__Input for this task__.
□ □ □ □
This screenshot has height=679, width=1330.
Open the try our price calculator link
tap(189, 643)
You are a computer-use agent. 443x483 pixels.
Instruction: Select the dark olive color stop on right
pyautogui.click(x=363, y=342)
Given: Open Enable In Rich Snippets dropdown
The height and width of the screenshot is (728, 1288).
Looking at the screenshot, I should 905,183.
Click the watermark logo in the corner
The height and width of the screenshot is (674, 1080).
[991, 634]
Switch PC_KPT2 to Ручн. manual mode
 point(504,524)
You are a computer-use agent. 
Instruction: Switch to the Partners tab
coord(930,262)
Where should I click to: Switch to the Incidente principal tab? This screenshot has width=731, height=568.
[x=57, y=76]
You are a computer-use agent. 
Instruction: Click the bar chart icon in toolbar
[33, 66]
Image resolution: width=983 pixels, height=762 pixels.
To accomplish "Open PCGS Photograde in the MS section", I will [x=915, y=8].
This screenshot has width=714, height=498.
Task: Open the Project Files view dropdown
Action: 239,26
□ □ □ □
__The task__.
Find how many lines in the records contain the string "pixels", then give the number alone.

__The completed task__.
2